▸ DATA FOR THIS EXERCISE:
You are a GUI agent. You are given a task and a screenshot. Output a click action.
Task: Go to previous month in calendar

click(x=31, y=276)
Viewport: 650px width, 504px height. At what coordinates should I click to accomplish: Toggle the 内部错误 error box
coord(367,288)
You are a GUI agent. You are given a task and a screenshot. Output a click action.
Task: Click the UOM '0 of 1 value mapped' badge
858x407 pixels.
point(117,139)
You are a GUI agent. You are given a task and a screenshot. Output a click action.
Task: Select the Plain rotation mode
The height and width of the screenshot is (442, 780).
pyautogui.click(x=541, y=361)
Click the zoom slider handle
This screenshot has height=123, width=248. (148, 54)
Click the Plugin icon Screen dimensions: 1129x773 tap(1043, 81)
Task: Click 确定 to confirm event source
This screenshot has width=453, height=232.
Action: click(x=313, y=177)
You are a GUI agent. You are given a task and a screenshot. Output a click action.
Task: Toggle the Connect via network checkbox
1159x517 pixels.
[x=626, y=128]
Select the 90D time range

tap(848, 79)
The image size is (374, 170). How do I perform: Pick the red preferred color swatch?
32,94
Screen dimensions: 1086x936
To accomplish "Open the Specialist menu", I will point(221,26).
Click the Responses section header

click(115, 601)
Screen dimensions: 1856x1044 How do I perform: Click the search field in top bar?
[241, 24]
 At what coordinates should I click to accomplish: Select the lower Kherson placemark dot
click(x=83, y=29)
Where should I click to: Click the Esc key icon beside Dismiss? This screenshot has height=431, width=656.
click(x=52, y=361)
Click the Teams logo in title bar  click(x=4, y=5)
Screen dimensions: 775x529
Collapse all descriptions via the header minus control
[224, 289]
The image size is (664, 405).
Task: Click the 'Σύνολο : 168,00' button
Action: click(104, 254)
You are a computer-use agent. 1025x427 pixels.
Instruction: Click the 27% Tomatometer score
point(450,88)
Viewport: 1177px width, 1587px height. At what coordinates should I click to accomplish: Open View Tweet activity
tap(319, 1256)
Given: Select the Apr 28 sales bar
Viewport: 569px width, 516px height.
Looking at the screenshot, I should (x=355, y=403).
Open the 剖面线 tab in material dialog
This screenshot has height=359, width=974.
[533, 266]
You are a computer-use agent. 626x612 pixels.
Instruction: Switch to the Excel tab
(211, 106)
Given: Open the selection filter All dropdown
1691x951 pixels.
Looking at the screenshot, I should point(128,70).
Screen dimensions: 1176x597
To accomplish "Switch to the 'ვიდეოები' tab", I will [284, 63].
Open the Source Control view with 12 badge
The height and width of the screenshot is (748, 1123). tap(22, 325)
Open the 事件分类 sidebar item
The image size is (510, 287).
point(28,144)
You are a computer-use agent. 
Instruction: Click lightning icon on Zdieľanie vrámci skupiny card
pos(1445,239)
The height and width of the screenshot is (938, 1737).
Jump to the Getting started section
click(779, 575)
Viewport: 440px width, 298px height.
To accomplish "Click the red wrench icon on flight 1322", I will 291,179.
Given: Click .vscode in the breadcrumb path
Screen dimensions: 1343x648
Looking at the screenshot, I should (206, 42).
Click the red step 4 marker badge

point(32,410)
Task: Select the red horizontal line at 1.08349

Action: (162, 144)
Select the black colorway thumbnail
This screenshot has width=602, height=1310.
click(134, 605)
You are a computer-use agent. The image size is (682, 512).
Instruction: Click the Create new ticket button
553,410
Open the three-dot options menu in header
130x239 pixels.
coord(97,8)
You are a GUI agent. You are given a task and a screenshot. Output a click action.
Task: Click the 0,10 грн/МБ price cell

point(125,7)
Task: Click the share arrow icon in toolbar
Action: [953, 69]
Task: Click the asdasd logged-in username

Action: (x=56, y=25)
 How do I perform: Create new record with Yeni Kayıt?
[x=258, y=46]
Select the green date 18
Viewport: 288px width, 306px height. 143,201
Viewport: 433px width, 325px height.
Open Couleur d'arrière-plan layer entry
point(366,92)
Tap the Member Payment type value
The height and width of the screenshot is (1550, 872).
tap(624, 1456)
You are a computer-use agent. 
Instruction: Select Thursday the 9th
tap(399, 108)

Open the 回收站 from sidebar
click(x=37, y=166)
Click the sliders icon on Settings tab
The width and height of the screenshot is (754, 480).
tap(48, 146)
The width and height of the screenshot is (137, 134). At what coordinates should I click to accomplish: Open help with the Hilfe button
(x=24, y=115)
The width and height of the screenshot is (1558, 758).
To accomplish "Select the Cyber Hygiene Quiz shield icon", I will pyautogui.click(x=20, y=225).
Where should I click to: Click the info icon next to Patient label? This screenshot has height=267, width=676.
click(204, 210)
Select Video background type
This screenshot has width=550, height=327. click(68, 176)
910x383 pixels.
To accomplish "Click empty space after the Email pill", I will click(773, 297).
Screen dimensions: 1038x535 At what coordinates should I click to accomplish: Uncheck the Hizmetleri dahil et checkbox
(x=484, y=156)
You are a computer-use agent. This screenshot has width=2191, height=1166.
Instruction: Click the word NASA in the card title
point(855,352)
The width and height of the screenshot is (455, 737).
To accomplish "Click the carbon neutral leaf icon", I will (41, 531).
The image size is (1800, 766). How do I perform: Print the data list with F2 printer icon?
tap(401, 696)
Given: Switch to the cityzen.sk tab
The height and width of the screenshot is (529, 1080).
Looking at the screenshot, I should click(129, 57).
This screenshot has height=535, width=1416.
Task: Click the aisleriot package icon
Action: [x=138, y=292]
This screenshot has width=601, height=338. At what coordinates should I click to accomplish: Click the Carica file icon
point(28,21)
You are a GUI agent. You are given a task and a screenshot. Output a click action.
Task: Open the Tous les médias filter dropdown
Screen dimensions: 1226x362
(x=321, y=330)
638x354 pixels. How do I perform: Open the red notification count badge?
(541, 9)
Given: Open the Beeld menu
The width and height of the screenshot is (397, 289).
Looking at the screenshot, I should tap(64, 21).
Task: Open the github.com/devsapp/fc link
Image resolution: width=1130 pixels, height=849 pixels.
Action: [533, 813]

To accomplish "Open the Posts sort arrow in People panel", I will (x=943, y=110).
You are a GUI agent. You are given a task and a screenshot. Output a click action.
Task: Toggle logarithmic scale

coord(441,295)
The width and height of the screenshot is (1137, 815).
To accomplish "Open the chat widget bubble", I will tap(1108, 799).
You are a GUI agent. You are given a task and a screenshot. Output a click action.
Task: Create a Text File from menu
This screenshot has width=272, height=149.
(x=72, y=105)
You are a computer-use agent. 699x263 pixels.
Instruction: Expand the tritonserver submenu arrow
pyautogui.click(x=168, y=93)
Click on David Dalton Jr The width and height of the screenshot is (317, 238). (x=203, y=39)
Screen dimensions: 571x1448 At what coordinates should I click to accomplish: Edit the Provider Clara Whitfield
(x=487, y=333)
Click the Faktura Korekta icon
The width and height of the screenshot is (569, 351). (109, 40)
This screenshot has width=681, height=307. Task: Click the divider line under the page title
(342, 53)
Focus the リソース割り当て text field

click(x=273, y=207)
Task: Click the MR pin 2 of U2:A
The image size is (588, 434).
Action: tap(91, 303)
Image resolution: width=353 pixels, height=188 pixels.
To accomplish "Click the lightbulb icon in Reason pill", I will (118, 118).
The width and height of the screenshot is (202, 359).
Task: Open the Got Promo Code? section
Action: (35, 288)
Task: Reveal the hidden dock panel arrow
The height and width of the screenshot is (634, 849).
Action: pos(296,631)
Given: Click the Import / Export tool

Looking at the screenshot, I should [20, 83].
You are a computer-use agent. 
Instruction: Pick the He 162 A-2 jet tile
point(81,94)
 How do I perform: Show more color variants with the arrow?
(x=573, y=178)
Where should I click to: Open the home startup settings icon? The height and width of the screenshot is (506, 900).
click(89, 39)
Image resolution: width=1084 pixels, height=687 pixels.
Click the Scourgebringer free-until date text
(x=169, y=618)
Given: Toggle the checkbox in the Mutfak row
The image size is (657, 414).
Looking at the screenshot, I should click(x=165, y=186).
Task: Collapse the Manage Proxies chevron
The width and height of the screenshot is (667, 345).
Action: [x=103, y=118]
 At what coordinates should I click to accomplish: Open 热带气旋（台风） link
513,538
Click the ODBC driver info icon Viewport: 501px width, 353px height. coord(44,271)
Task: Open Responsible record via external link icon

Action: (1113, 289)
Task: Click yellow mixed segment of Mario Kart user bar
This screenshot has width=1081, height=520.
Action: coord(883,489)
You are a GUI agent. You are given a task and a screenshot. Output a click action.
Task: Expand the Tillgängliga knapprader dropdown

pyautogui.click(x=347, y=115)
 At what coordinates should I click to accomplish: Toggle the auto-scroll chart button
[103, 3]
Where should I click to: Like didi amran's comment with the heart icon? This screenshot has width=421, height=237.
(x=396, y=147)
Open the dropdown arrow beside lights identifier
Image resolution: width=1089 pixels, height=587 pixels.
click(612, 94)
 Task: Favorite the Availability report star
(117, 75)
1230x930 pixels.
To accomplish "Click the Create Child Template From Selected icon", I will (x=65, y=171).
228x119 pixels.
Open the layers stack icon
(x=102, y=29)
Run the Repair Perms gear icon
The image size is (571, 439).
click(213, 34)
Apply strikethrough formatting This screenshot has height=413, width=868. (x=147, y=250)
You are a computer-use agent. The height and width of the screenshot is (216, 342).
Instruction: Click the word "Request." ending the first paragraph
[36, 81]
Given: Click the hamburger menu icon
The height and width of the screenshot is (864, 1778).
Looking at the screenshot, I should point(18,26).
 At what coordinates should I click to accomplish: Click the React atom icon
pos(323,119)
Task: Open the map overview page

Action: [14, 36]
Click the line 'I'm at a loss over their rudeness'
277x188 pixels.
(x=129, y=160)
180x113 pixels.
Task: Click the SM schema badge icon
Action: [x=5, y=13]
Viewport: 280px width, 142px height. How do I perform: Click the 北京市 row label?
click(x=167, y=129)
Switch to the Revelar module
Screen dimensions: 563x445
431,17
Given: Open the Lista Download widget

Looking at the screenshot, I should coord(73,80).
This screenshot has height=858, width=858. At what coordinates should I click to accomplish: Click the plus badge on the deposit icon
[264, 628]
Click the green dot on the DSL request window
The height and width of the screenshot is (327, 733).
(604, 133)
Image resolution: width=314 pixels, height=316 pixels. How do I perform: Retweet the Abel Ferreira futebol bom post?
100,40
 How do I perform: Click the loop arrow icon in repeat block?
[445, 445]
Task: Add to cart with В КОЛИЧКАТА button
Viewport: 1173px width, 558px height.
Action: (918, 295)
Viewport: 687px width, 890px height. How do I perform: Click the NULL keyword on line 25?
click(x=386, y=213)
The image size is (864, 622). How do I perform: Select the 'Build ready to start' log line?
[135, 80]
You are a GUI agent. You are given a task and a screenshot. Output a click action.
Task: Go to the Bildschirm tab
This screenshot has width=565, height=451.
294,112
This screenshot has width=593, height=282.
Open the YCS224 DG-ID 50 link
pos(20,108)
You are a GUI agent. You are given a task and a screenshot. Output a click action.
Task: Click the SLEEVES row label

▸ WRITTEN TASK:
Reproduce verbatim the lines of the records starting at the line containing "Where should I click to: Like" and ending at the line containing "will (x=65, y=171).", both included.

▸ SOLVED PROBLEM:
Where should I click to: Like didi amran's comment with the heart icon? This screenshot has width=421, height=237.
(x=396, y=147)
Open the dropdown arrow beside lights identifier
Image resolution: width=1089 pixels, height=587 pixels.
click(612, 94)
 Task: Favorite the Availability report star
(117, 75)
1230x930 pixels.
To accomplish "Click the Create Child Template From Selected icon", I will (x=65, y=171).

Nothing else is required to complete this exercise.